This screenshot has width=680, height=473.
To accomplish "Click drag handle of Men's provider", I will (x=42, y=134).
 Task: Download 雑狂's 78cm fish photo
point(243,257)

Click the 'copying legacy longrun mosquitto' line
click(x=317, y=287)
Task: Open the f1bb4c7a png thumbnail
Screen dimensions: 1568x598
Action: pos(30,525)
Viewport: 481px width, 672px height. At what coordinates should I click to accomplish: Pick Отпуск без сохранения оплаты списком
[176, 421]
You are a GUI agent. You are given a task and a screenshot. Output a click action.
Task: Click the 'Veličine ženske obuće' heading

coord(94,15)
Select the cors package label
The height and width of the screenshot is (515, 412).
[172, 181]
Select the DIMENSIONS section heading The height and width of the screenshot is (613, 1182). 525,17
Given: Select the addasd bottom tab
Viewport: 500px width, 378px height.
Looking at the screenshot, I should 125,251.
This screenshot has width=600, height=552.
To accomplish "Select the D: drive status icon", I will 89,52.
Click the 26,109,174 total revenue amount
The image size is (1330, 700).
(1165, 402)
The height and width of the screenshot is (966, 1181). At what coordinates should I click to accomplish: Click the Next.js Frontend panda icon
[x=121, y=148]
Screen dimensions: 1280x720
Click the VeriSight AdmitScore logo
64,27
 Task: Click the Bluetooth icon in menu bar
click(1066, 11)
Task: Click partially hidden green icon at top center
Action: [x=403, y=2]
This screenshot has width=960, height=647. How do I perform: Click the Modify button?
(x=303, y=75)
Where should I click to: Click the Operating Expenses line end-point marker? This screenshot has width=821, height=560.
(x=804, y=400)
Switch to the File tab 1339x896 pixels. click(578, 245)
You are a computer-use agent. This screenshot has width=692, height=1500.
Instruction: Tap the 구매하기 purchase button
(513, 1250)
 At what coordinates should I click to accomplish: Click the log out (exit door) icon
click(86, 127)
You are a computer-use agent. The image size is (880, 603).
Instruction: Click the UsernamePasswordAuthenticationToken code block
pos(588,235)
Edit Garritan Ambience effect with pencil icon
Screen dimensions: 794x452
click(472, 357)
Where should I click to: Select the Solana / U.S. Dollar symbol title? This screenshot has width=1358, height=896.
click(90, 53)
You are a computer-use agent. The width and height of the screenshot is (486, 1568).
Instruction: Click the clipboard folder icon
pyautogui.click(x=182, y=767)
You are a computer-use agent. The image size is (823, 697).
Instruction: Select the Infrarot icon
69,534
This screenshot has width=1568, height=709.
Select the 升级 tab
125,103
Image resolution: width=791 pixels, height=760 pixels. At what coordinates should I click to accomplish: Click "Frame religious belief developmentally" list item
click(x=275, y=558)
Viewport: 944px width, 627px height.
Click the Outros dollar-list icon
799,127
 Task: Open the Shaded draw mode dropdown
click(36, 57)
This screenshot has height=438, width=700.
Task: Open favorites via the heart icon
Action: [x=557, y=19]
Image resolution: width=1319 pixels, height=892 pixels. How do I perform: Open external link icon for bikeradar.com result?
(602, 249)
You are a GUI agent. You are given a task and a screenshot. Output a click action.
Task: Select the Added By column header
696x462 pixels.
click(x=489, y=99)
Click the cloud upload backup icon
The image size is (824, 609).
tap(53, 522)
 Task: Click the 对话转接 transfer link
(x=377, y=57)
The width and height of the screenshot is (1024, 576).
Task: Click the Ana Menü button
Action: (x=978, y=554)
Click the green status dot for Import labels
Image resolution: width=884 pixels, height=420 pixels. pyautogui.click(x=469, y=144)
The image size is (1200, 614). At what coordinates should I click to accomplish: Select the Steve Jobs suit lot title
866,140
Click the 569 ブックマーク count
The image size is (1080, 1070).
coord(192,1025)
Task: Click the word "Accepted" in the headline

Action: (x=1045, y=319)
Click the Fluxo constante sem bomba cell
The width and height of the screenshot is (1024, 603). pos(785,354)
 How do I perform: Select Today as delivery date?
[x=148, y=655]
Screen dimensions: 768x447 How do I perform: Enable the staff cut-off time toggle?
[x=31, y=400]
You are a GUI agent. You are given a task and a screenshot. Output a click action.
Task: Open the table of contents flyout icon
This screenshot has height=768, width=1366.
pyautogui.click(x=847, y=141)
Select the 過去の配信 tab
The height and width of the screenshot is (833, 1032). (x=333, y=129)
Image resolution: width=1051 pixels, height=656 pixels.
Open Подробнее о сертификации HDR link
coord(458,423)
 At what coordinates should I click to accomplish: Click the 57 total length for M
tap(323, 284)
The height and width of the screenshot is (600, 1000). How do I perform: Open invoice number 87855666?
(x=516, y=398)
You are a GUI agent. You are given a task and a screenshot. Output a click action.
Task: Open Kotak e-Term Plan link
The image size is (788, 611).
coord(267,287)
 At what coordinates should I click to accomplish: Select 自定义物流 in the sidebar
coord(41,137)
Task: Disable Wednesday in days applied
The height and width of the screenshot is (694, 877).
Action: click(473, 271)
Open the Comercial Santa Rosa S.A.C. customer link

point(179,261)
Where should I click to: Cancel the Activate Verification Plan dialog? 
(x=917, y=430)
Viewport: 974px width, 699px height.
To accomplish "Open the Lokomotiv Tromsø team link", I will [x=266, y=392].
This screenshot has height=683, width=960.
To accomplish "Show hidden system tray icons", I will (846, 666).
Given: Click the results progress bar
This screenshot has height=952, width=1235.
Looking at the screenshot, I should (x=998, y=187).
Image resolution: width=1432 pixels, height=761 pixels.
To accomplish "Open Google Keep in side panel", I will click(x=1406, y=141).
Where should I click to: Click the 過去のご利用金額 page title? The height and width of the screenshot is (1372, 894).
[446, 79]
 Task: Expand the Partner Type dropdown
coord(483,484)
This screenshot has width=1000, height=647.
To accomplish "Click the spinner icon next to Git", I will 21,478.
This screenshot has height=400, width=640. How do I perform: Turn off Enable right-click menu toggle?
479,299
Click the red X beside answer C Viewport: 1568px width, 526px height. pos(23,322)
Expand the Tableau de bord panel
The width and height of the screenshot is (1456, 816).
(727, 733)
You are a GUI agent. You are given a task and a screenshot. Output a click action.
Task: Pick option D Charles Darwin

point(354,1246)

Your task:
Retype the portion of the data above that starts on the line with "The image size is (788, 611)." and finishes on the line with "Viewport: 974px width, 699px height.", including both of those lines.

Solution for this exercise:
The image size is (788, 611).
coord(267,287)
 At what coordinates should I click to accomplish: Select 自定义物流 in the sidebar
coord(41,137)
Task: Disable Wednesday in days applied
The height and width of the screenshot is (694, 877).
Action: click(473, 271)
Open the Comercial Santa Rosa S.A.C. customer link

point(179,261)
Where should I click to: Cancel the Activate Verification Plan dialog? 
(x=917, y=430)
Viewport: 974px width, 699px height.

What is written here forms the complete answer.